Quando anche l’ultima delle persone si riunì agli altri, le luci si accesero.

In molti del gruppo di certo avrebbero preferito che rimanessero spente.

Davanti ai loro occhi infatti si presentò una visione sia assurda che, al tempo stesso, terrificante. Ad aspettarli, nell’enorme stanza metallica, vi era una vera e proprio armata di combattenti. La macabra particolarità della cosa è che, tale armata, era composta esclusivamente da scheletri umani. Erano ben eretti sulle loro gambe e presentavano un inquietante colorito metallico. Ovviamente si trattava di altri automi ostili nei loro confronti.

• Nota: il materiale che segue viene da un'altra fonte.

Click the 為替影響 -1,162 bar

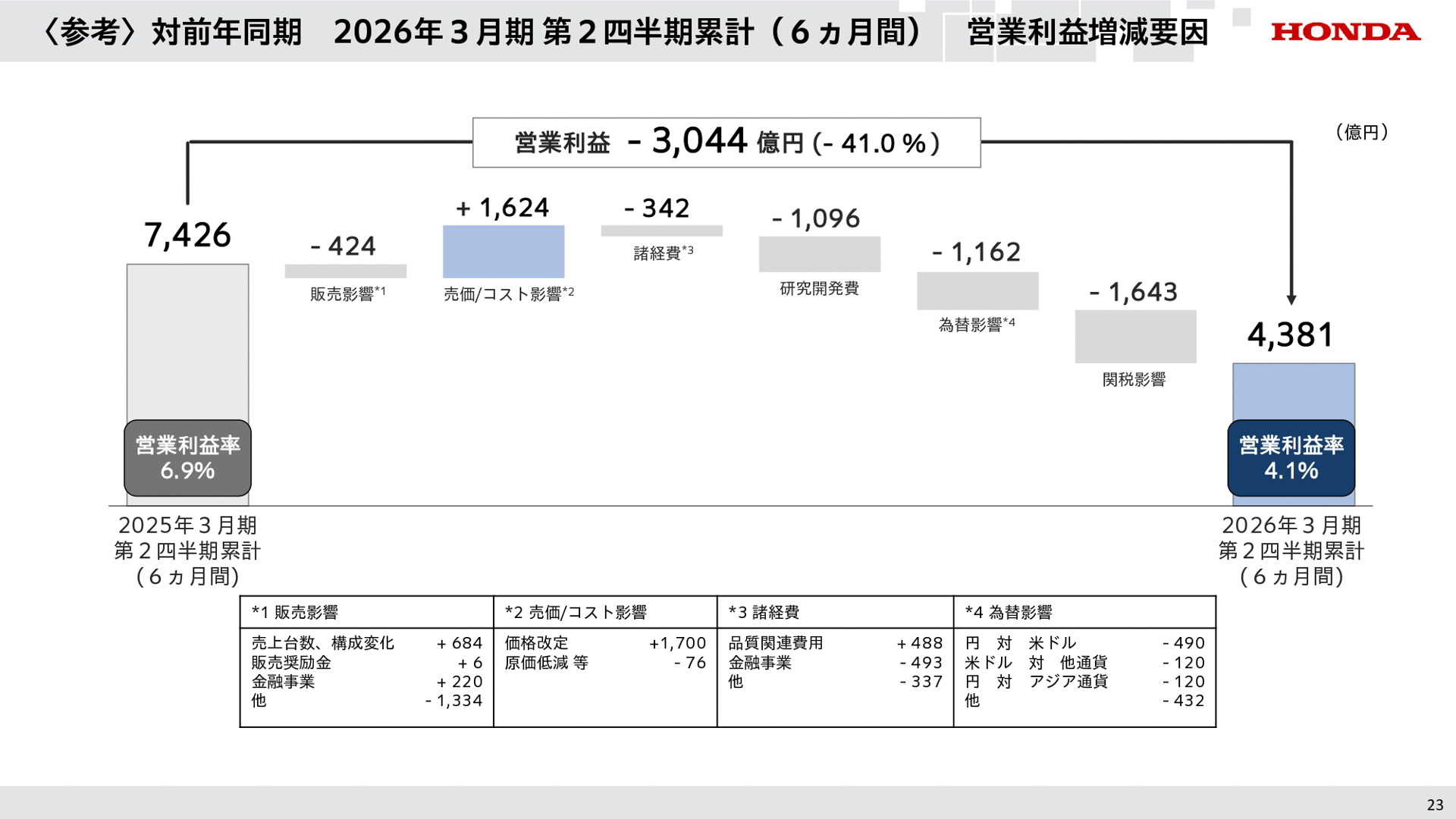[x=977, y=290]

“Per la miseria…” esclamò Oscar.

“Si ricomincia…” preannunciò Roberto mentre caricava la sua magnum.

“Ma guarda chi si rivede… dove avete messe le vostre spade?” ghignò Sara.

“Ricordano un po’ “Terminator”, vero?” chiese divertito agli altri Andrea.

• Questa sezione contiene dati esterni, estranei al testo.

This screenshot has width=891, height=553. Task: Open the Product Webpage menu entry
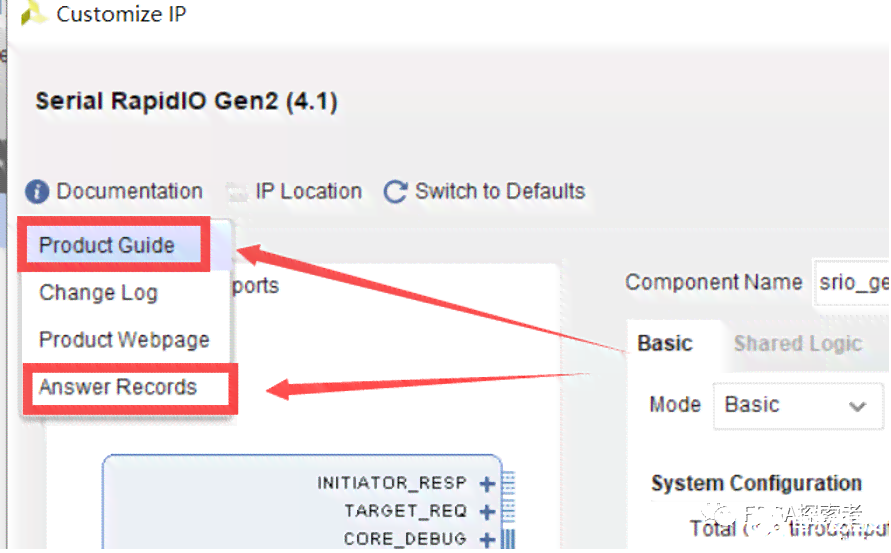(126, 340)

“Sono sempre più estasiato!” informò il resto della compagnia Stefano, mentre guardava con occhi spalancati quegli ultimi ritrovati dell’alta tecnologia.

“State pronti a riceverli!” ordinò Simone, che già ne aveva sottotiro uno.

Come ad ubbidire al suo ordine, gli scheletri si fecero avanti, facendo subito notare ai loro avversari che non brillavano certo per grande velocità.

“Sono anche troppo lenti…” osservò per l’appunto Tommaso che, seccato forse da ciò, partì rapido verso uno di questi e, con un potente calcio destro, gli stacco di netto una gamba.

La battaglia finalmente ebbe inizio.

A quanto pare, però, qualcosa era sicuramente cambiata nel gruppo. Infatti affrontavano questi nuovi rivali con maggior sicurezza, nonché sfrontatezza, dei precedenti. Praticamente sembrava che questa volta si divertissero nell’affrontarli.

“Stia dietro di me, signora Wilson” il soldato Sarti si prese la responsabilità di proteggere l’unico medico del gruppo, mentre, con il suo fucile, non sbagliava un colpo.

“Ti ringrazio Simone… Tommaso stai attento a fare quelle cose!” redarguì Carla, con un fare decisamente troppo materno, il giovane calciatore, che era entrato violentemente in scivolata su uno dei robot.

Orsi però non era l’unico che assestava ottimi calci contro i loro corpi artificiali, anche Silvestri si esibiva in un’ottima serie di calci a varia altezza contro gli scheletri.

“Forza gente, che mi sto solo riscaldando!” aizzava contro di sé i propri avversari la biondina quando, d’improvviso, sentì alle sue spalle un rumore di rottura metallica. Si girò e vide cadere per terra uno di quei robot con conficcata nella nuca, una delle scarpe di Rosa.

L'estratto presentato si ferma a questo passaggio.